→ REQUIREMENT: The line containing "Task: Focus the Username field with admin" marks the end: output every line of the data up to it, and that line too, exactly as written.

══ DATASET ══

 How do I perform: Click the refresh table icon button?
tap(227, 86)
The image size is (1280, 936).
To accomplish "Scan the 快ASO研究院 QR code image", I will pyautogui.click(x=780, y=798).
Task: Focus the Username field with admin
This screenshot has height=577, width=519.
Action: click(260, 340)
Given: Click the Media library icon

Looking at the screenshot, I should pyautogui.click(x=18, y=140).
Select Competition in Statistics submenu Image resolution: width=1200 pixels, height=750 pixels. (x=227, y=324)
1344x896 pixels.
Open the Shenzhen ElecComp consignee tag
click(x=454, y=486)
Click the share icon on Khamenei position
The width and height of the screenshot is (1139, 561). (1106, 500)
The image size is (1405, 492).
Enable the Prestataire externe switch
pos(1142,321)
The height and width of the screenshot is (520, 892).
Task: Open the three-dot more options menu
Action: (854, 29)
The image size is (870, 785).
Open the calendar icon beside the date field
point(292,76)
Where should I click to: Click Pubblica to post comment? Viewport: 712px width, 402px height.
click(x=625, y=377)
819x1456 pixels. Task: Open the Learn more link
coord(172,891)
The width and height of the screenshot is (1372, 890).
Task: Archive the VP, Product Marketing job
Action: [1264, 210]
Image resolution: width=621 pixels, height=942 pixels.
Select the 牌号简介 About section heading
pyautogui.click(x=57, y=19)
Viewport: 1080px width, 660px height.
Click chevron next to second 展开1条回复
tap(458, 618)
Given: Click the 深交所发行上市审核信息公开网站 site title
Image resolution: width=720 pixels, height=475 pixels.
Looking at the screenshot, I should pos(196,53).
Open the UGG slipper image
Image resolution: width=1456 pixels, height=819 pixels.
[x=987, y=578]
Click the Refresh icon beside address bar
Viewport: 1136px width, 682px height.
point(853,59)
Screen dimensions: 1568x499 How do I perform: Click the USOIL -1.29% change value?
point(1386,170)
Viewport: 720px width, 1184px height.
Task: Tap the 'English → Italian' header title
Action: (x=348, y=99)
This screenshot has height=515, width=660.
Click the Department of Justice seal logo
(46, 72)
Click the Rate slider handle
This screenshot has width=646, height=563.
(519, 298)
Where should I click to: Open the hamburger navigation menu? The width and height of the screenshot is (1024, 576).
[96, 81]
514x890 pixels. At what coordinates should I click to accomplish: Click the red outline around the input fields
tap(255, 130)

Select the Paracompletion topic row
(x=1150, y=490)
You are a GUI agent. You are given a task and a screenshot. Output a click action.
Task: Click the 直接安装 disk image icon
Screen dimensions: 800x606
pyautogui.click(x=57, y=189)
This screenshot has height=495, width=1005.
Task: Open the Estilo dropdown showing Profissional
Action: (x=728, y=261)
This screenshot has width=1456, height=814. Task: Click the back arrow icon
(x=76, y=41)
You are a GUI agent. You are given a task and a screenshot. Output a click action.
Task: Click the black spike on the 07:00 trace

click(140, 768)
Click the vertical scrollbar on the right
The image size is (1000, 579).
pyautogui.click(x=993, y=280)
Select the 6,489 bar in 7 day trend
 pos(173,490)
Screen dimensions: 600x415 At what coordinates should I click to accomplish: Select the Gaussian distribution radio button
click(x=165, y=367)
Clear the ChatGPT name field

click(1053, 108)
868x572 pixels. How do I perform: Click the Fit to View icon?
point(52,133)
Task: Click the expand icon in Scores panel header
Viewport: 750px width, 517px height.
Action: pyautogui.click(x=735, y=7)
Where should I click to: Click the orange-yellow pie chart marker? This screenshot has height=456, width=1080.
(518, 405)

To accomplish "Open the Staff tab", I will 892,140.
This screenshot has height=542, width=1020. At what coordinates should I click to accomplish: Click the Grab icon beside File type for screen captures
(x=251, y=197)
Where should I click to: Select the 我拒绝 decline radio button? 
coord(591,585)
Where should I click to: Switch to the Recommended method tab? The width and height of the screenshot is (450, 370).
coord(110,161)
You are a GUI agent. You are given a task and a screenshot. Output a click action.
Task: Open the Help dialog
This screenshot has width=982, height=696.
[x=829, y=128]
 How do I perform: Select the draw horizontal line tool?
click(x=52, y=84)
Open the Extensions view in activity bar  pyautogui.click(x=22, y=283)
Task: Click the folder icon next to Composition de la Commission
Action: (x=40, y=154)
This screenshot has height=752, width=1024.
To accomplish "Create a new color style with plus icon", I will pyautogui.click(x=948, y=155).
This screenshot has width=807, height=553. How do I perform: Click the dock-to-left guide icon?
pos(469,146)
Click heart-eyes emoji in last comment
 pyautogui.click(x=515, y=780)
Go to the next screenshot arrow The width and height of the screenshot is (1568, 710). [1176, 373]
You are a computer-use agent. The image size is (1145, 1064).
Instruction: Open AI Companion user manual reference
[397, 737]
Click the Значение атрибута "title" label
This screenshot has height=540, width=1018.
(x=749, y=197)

═══

→ RESULT OF THE TASK:
 How do I perform: Click the refresh table icon button?
tap(227, 86)
The image size is (1280, 936).
To accomplish "Scan the 快ASO研究院 QR code image", I will pyautogui.click(x=780, y=798).
Task: Focus the Username field with admin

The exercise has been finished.